---------- INPUT ----------

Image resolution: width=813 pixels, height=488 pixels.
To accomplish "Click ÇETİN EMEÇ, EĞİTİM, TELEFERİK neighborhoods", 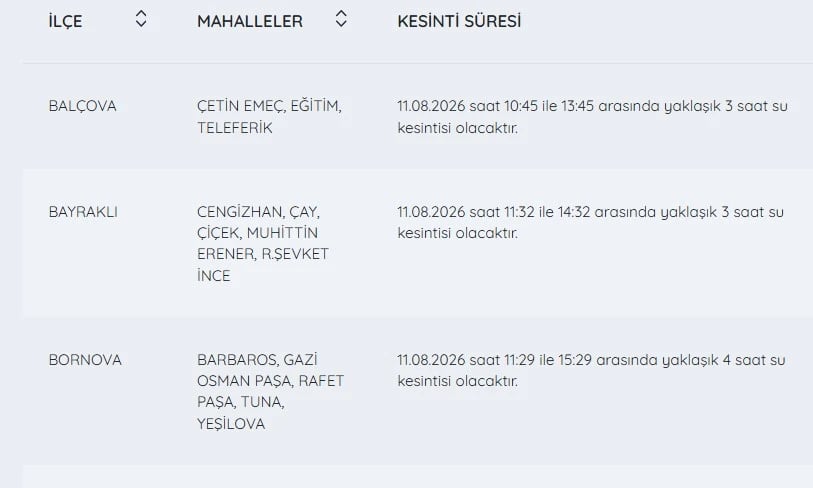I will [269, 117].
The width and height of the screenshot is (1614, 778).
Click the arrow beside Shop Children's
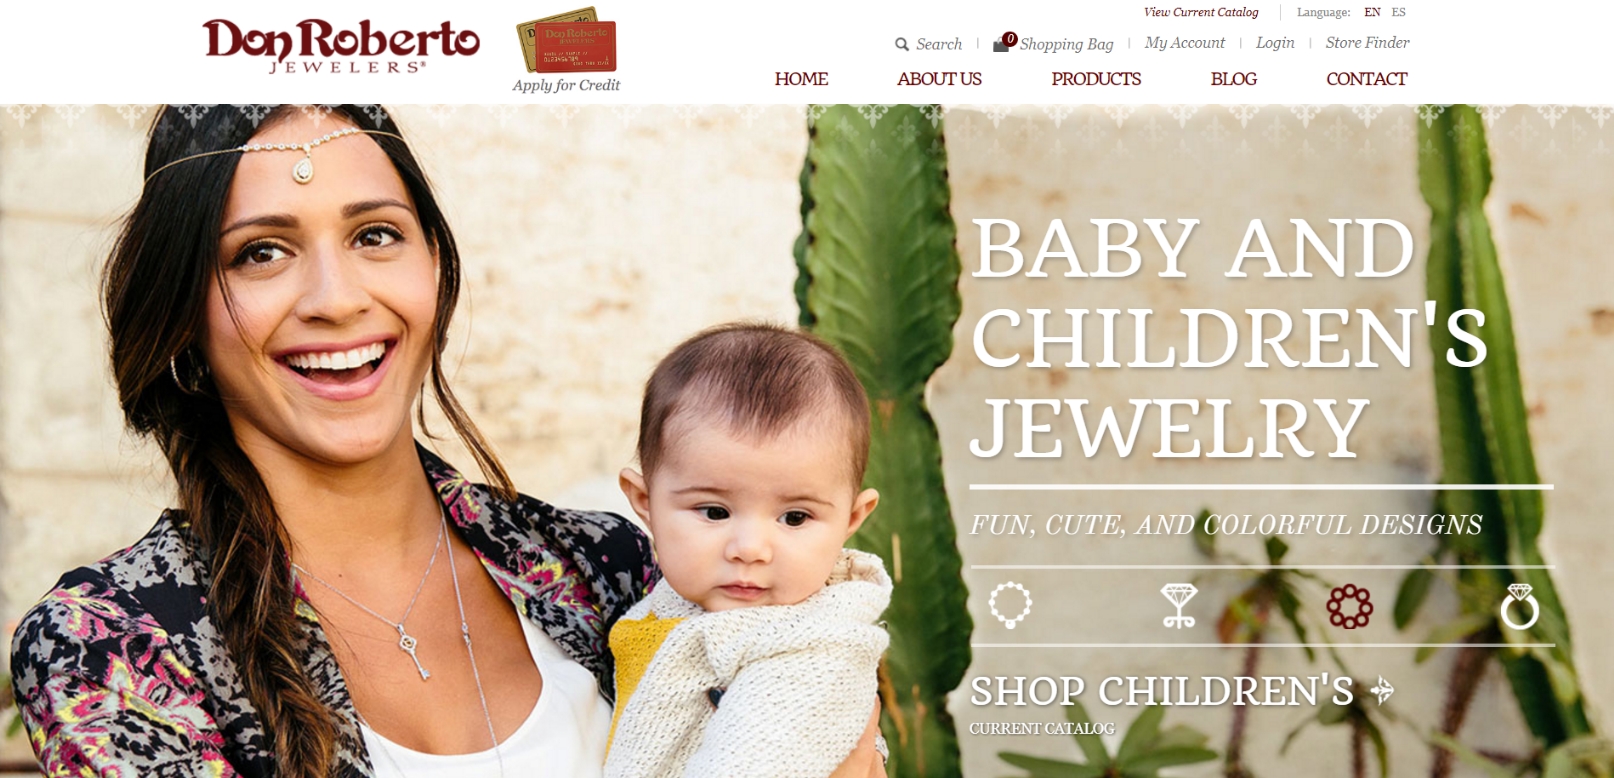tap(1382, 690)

----------

▶ [WHAT IS EXPECTED]: The needed output is the lines from the one with "The width and" through the end of the listing, written out exactly, both ends included, pictures excluded.

▶ [EXERCISE SOLUTION]:
The width and height of the screenshot is (1614, 778).
Click the arrow beside Shop Children's
tap(1382, 690)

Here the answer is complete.